> **REQUIRED ACTION**
For each entry below, write an exact copy and leave out the images.

====================

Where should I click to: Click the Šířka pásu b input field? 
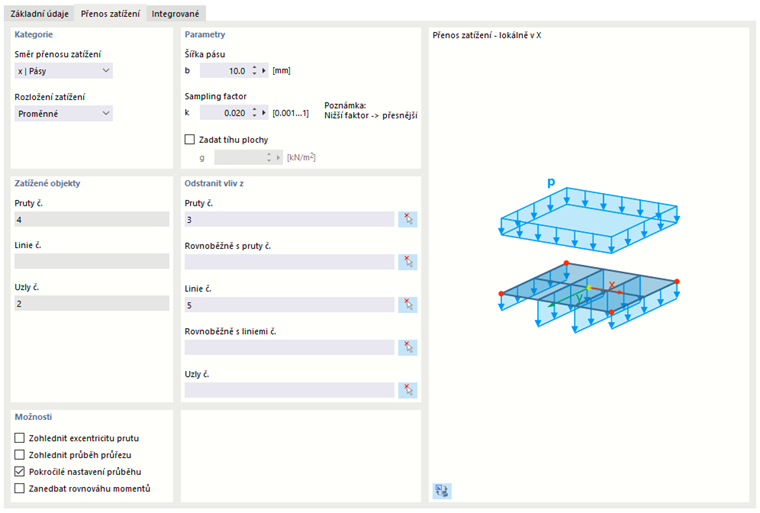click(x=224, y=71)
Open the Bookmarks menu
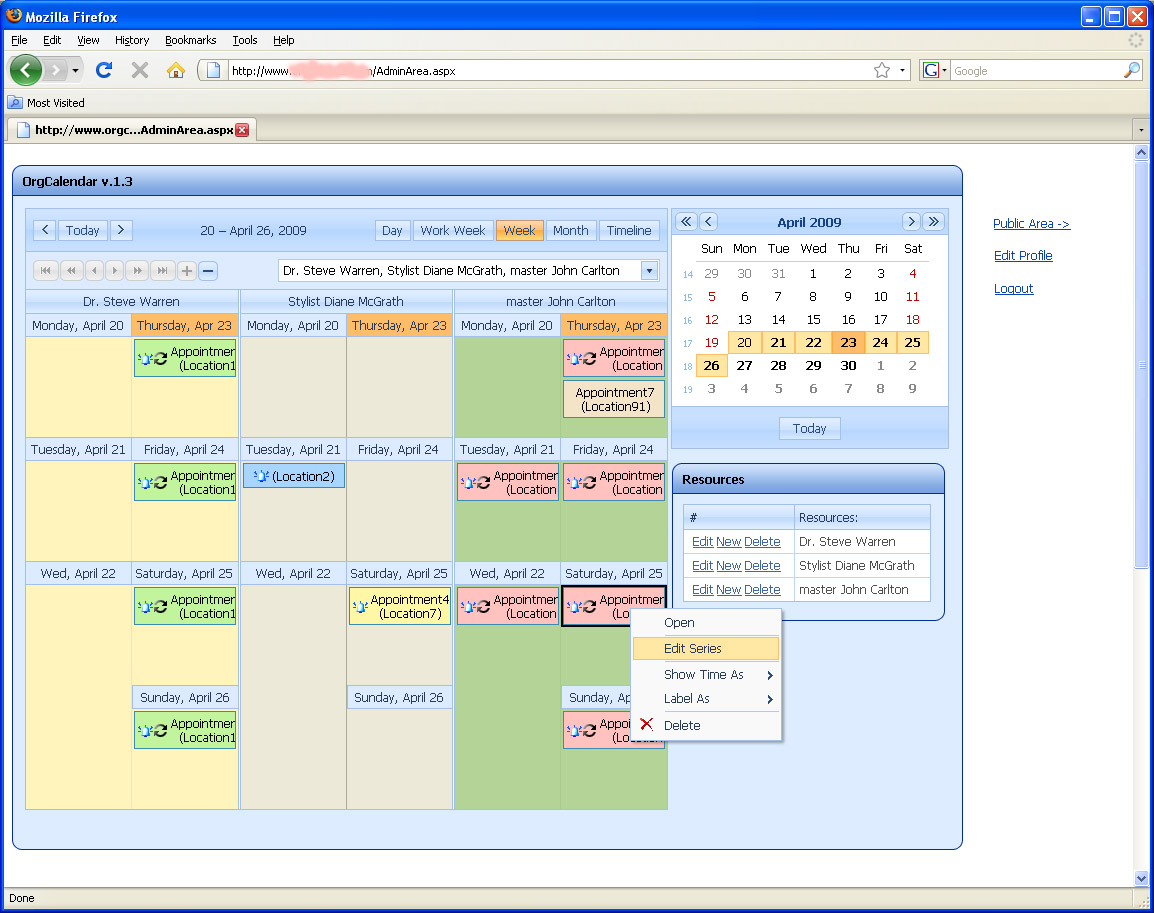The height and width of the screenshot is (913, 1154). [190, 40]

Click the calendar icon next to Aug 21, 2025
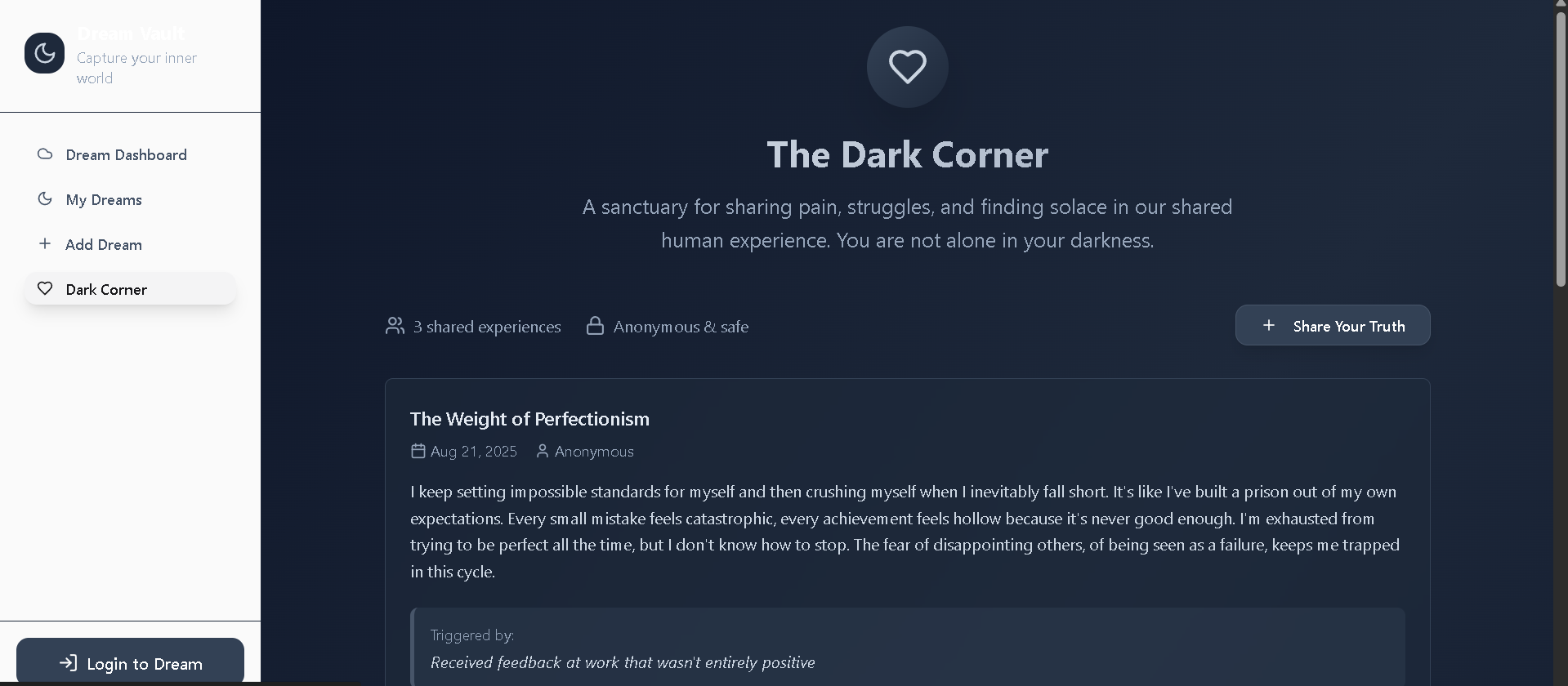(418, 452)
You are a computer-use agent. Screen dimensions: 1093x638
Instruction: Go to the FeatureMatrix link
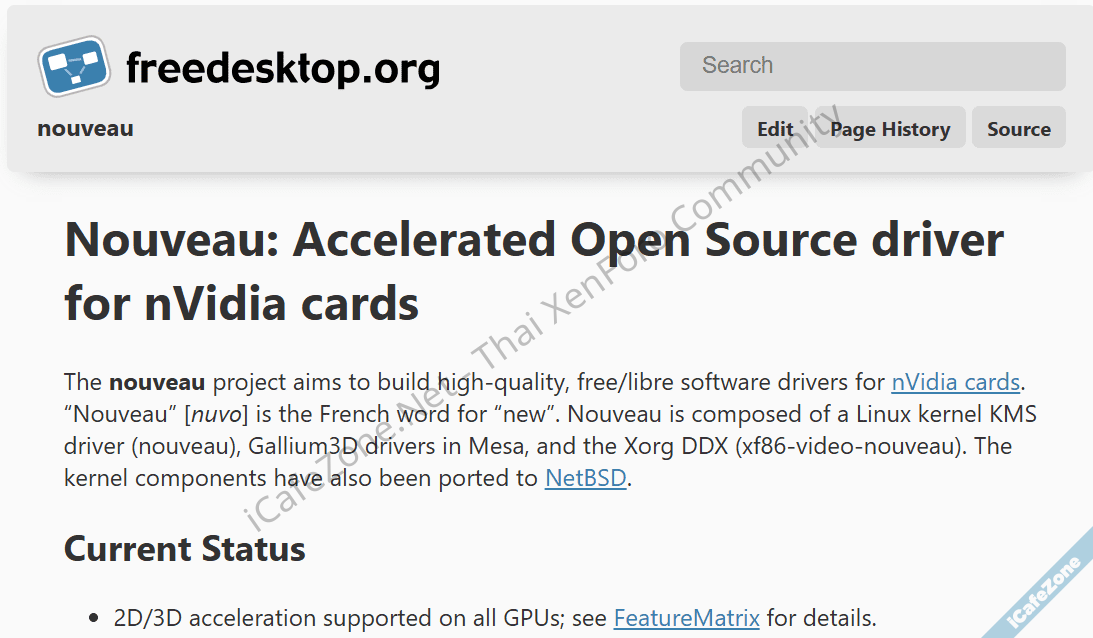coord(686,618)
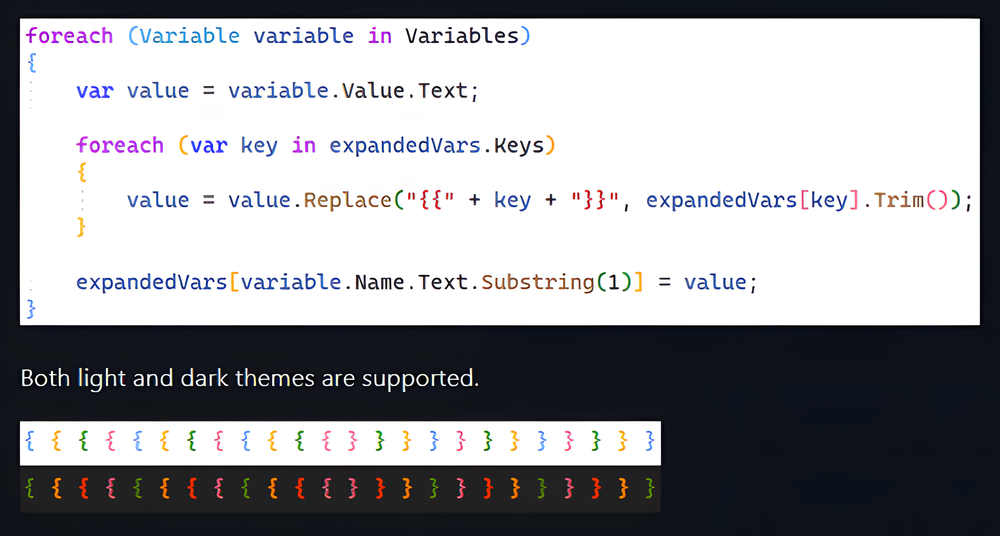The width and height of the screenshot is (1000, 536).
Task: Click the 'Both light and dark themes are supported.' text
Action: [x=249, y=378]
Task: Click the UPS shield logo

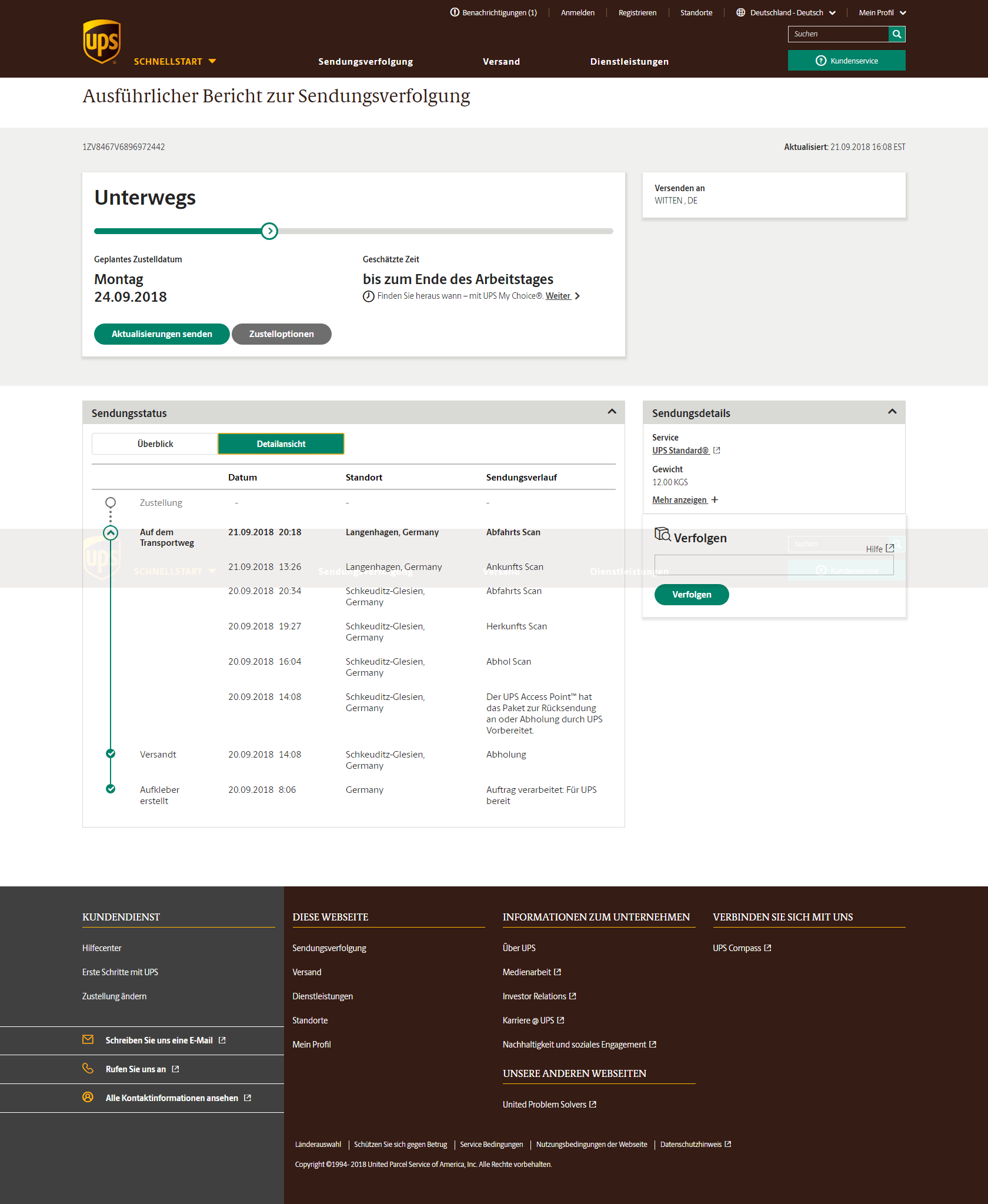Action: tap(102, 41)
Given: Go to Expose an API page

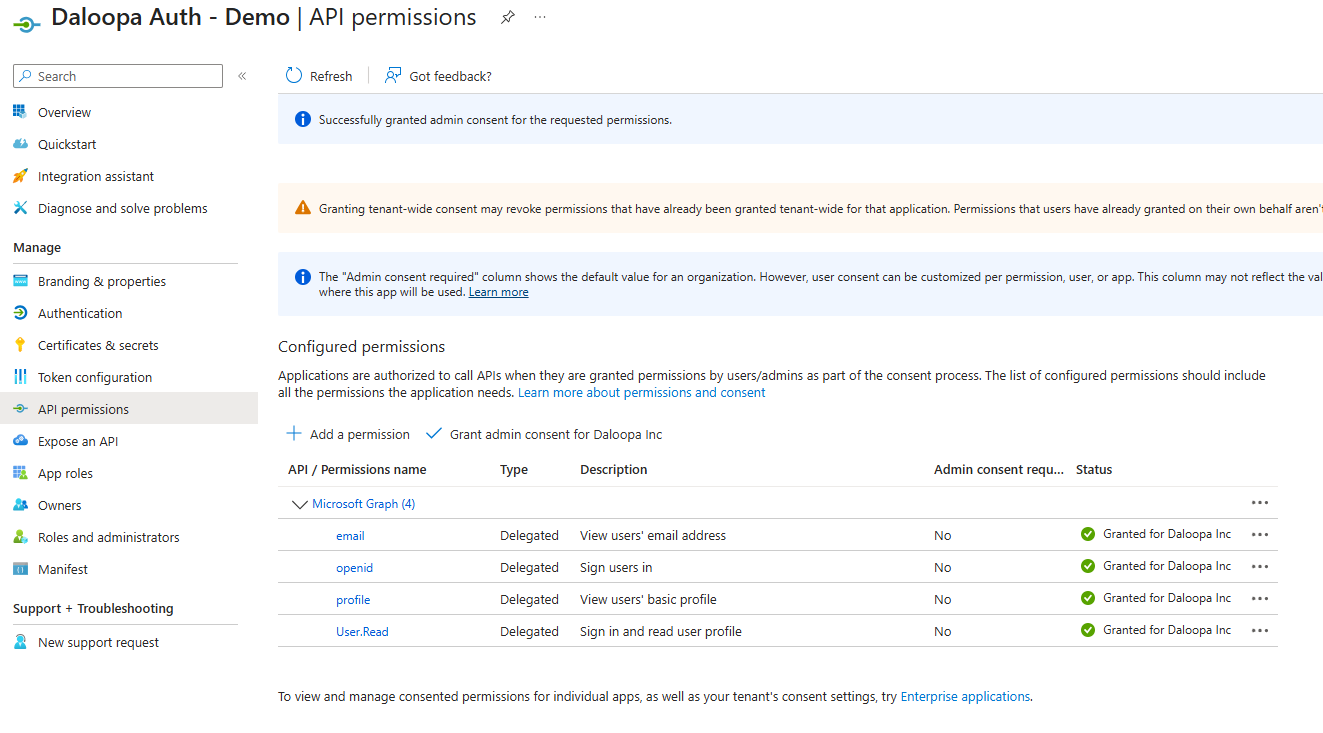Looking at the screenshot, I should (78, 441).
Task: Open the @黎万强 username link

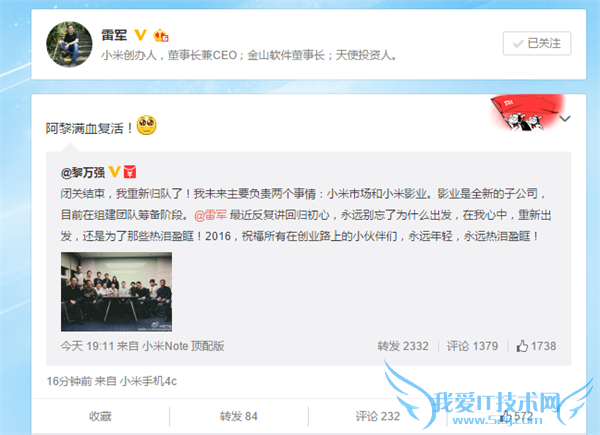Action: pyautogui.click(x=83, y=173)
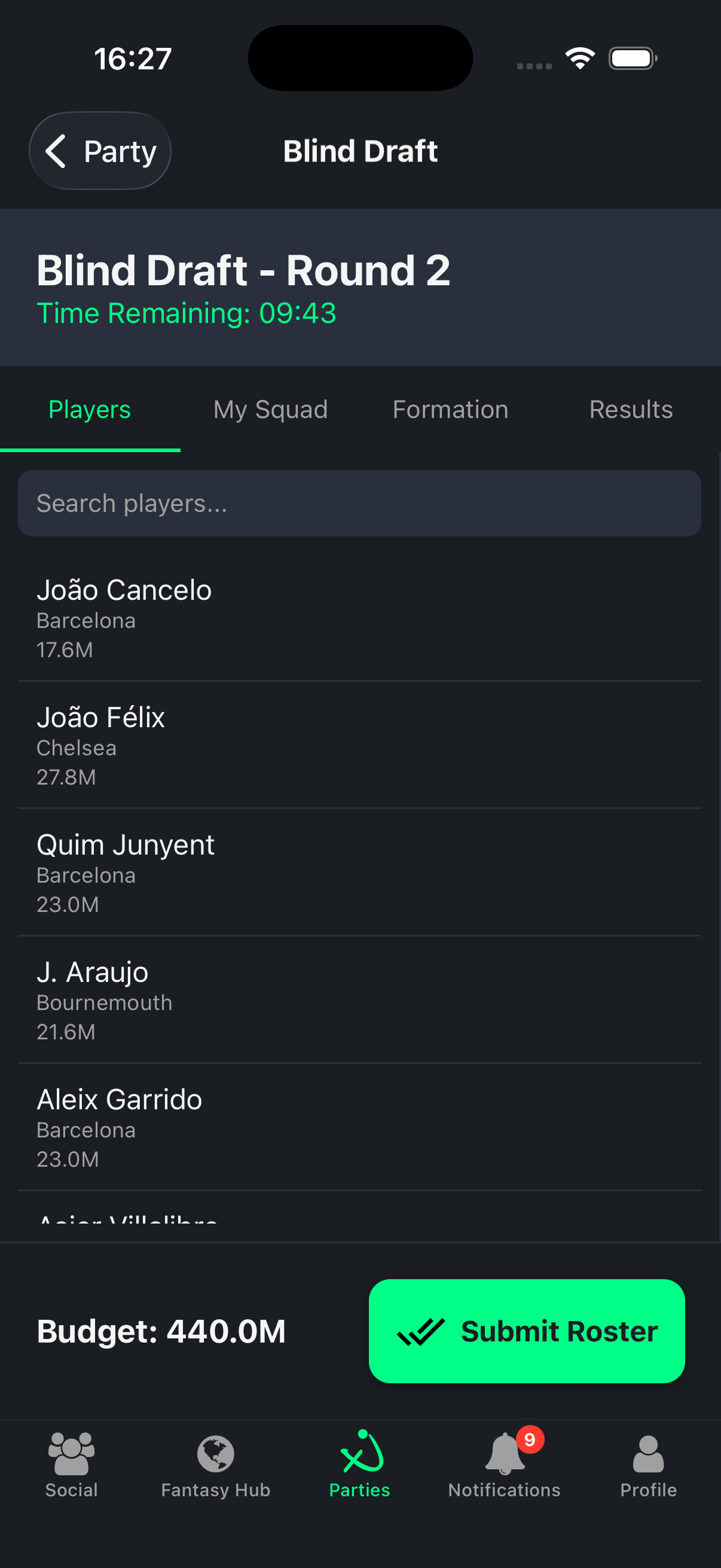Open the Notifications bell icon
Image resolution: width=721 pixels, height=1568 pixels.
pos(504,1454)
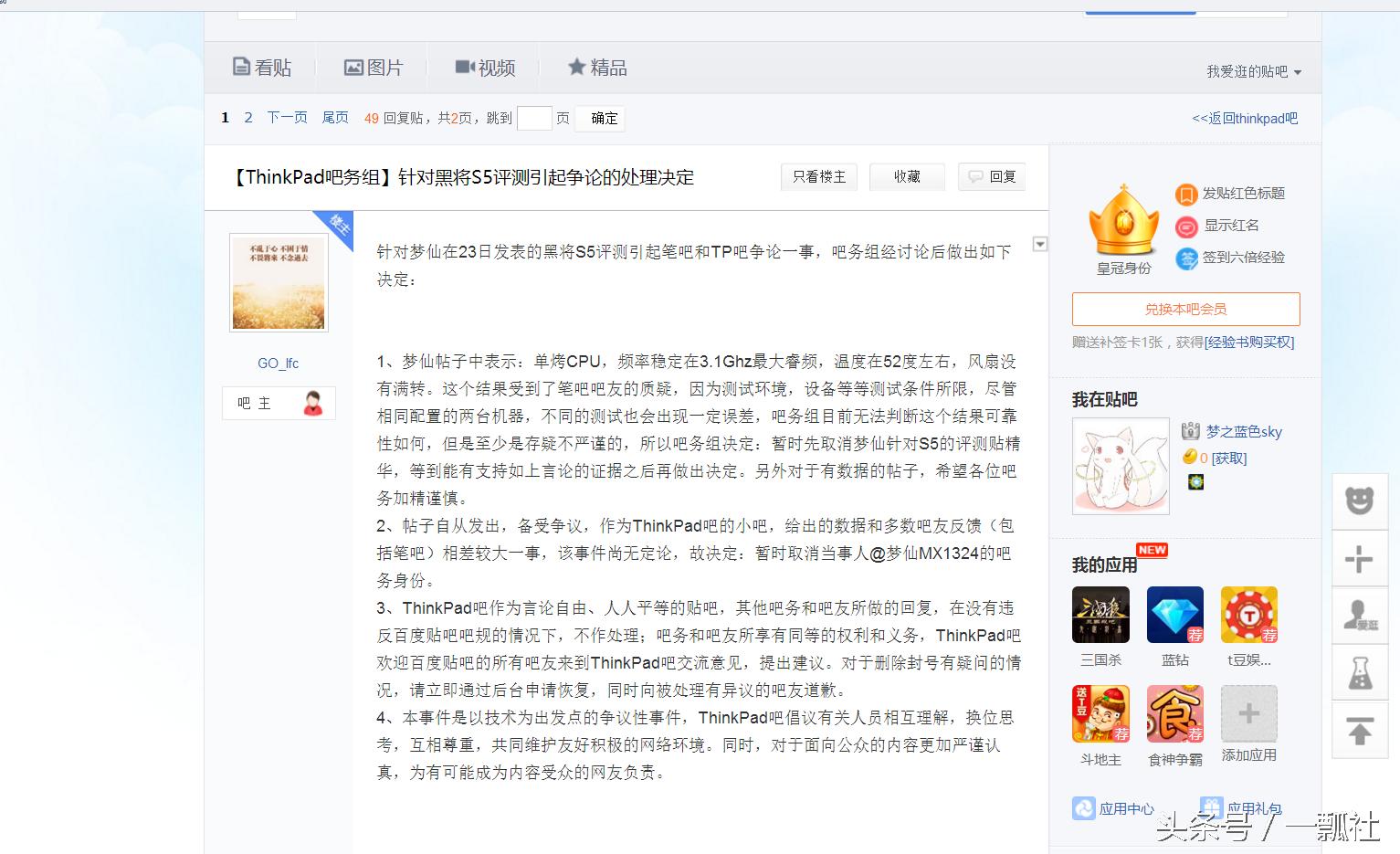Select the 签到六倍经验 sign-in icon
This screenshot has height=854, width=1400.
[1186, 258]
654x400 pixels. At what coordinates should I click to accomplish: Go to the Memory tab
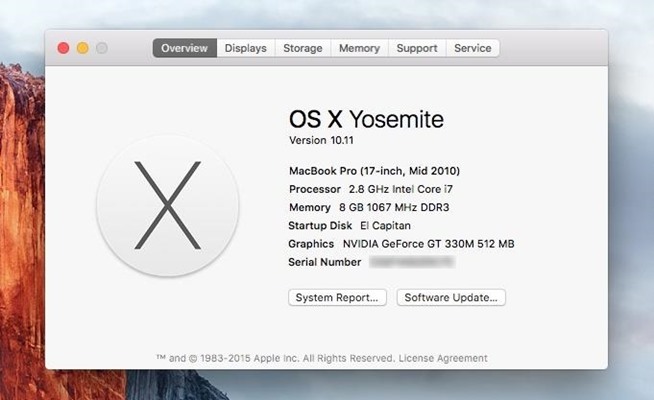[359, 48]
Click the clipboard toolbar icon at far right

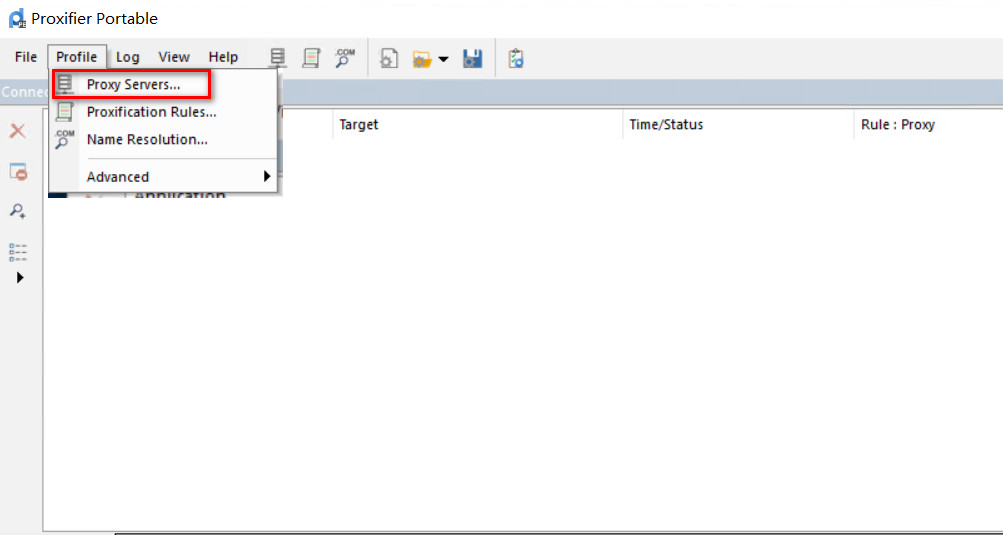pyautogui.click(x=516, y=59)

====================

> **OUTPUT OF THE EXERCISE**
Where should I click to: Click the Šířka pásu b input field? 
click(x=224, y=71)
Open the Bookmarks menu
The height and width of the screenshot is (913, 1154). [190, 40]

Click the calendar icon next to Aug 21, 2025
(418, 452)
You are a computer-use agent. Screen dimensions: 1093x638
Instruction: Go to the FeatureMatrix link
coord(686,618)
The width and height of the screenshot is (1000, 536).
Task: Click the 'Both light and dark themes are supported.' text
Action: [x=249, y=378]
Task: Click the UPS shield logo

Action: tap(102, 41)
Given: Go to Expose an API page

Looking at the screenshot, I should (78, 441).
Task: Open the @黎万强 username link

Action: pyautogui.click(x=83, y=173)
Open the Notifications bell icon
Image resolution: width=721 pixels, height=1568 pixels.
pos(504,1454)
Select the 签到六倍经验 sign-in icon
This screenshot has height=854, width=1400.
[1186, 258]
654x400 pixels. At what coordinates should I click to accomplish: Go to the Memory tab
[359, 48]
Click the clipboard toolbar icon at far right

pyautogui.click(x=516, y=59)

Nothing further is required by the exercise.